__Exercise prompt__:
Scan the records below for the line with "Viewport: 1366px width, 768px height." and the line with "Open the Astronomical". Repeat those two lines and every line between them exactly, and nothing else.

__Records supplied__:

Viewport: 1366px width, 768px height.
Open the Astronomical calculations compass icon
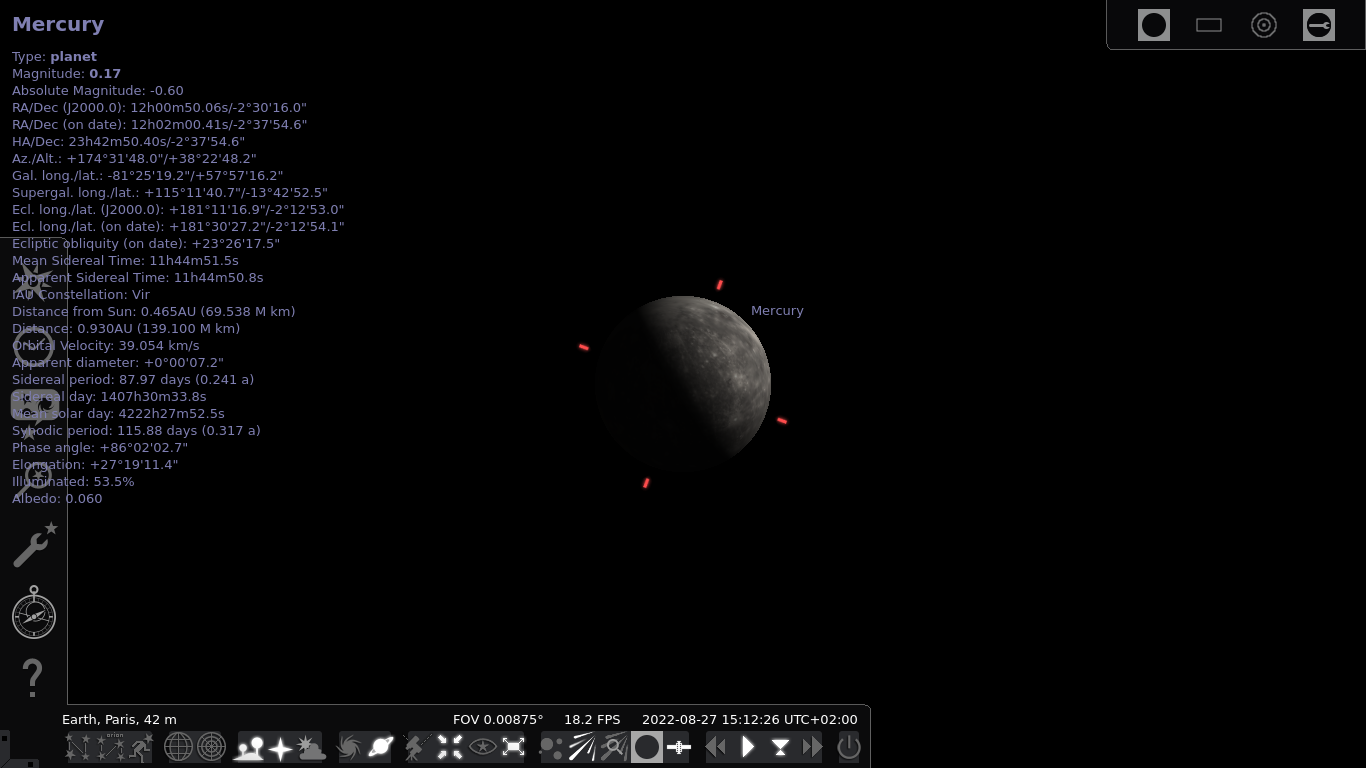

...

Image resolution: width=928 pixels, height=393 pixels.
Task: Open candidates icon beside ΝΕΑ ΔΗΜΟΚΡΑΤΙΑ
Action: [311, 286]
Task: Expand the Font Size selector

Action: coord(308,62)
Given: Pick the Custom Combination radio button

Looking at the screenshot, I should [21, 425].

==

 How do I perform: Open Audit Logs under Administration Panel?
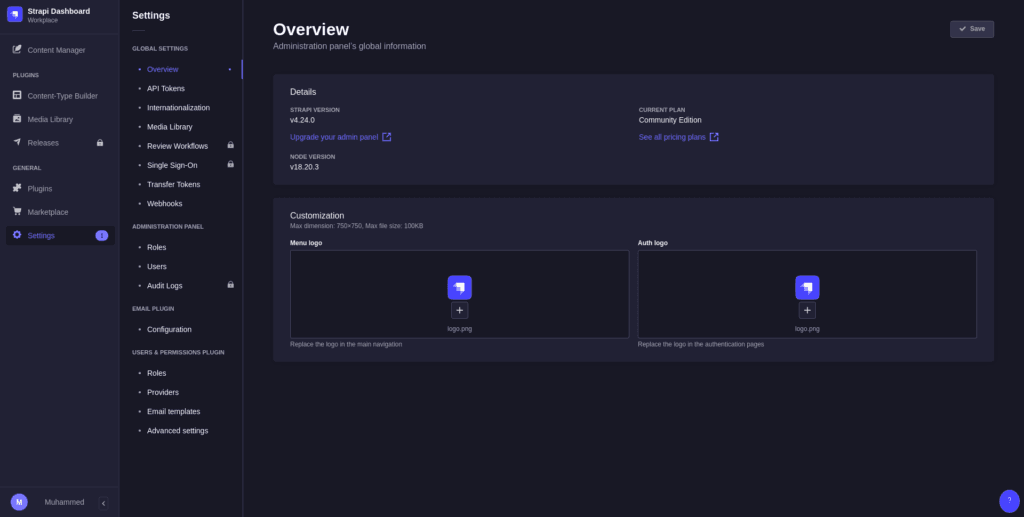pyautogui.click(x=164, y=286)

__Solution__:
Viewport: 1366px width, 768px height.
Open the Astronomical calculations compass icon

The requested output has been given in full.